Posted almost 5 years ago by ayza

Post a topic

Answered

ayza

Hello Team,

I have created a spider to crawl data from konga.com site but getting error like

[scrapy.spidermiddlewares.httperror] Ignoring response <403 https://www.konga.com/category/laptops-5230>: HTTP status code is not handled or not allowed

can anyone view this issue and suggest me any solutions.

Attachments (1)

kongamobiles.py
830 Bytes

0 Votes

thriveni posted almost 5 years ago Admin Best Answer

Hello,

This seems to be a ban from target website. I see that you have Crawlera susbcription. Please enable the Crawlera addon through UI or use Crawlera middleware. Please refer our article Using Crawlera with Scrapy to know more about integrating Crawlera.

Regards,

Thriveni

0 Votes

10 Comments

ayza posted over 4 years ago

Thank you very much for confirmation.

0 Votes

thriveni posted over 4 years ago Admin

Kongo site is Javascript based site , crawlera does not render javascript hence there is no data in ""section._588b5_3MtNs > ul.b49ee_2pjyI > li.bbe45_3oExY > div > div.a2cf5_2S5q5 > div._4941f_1HCZm " .

You would need to use some headless browser like Selenium or Splash with Crawlera to render the page.

Please note that paying customers can get help from Support team and have a faster resolution. Please navigate to Dashboard > Help > Contact Support to create a Support ticket.

0 Votes

ayza posted over 4 years ago

Hello Thriveni,

Its Critical Situation.

Please help to make proper spider file for crawl data from konga site. I have attached my spider code in attachment. Please review at once and let me suggest if i forgot anything.

Attachments (1)

kongamobiles.py
950 Bytes

0 Votes

ayza posted almost 5 years ago

Hello Team,

I have created a spider to crawl data from konga site but unable to crawl any products. While spider successfully finished.

Can any one view my spider file and suggest ,what is mission in my code (spider file attached )

Attachments (1)

kongamobiles.py
950 Bytes

0 Votes

thriveni posted almost 5 years ago Admin

Hello,

The requests were successful from Crawlera this time. The recent job stat shows response code of 200 https://app.scrapinghub.com/p/442308/77/6/stats.

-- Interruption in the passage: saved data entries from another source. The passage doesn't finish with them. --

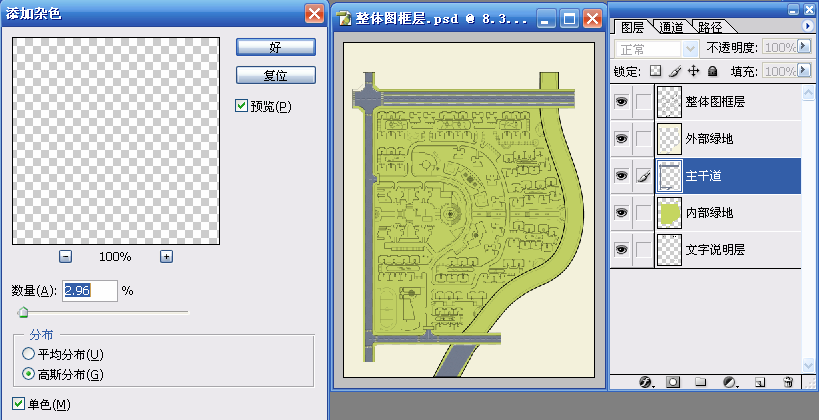Toggle the 预览 preview checkbox
The image size is (819, 420).
(x=241, y=106)
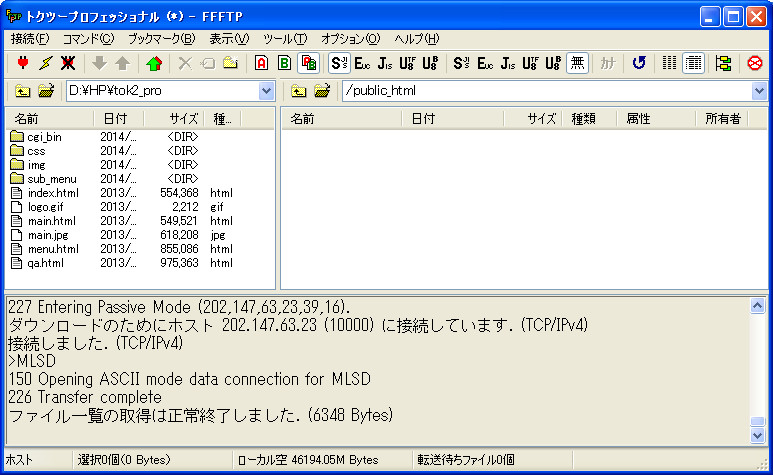Sort local files by サイズ column header
Image resolution: width=773 pixels, height=475 pixels.
pos(182,119)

Please check if the CSS/Xpath elements are correctly chosen for the Items. You can make use of Scrapy Shell to check if the CSS/Xpath expressions work as expected.

0 Votes

ayza posted almost 5 years ago

I have fixed the Authorization error as per as your suggestion.but still i am unable to crawl data. Please view the spider file and logs messag, and suggest if anything i missing.

Attachments (2)

screenshot-a....png
155 KB

kongamobiles.py
830 Bytes

0 Votes

thriveni posted almost 5 years ago Admin

407 indicates Authorization error. Please ensure the Crawlera API key is provided in Crawlera addon settings.

The Crawlera APIKey can be found in the setup instruction of the crawlera account like here https://app.scrapinghub.com/o/324974/crawlera/setup?username=ayza.

0 Votes

ayza posted almost 5 years ago

I have enabled the crawlera using below configuration (attachment file) , but still getting error.

[scrapy.spidermiddlewares.httperror] Ignoring response <407 https://www.konga.com/category/laptops-5230>: HTTP status code is not handled or not allowed

Attachments (1)

screenshot-a....png
42.2 KB

0 Votes

thriveni posted almost 5 years ago Admin Answer

Hello,

Regards,

Thriveni

0 Votes

aurish_hammad_hafeez posted almost 5 years ago Admin

Hi,

Please check https://www.konga.com/robots.txt

0 Votes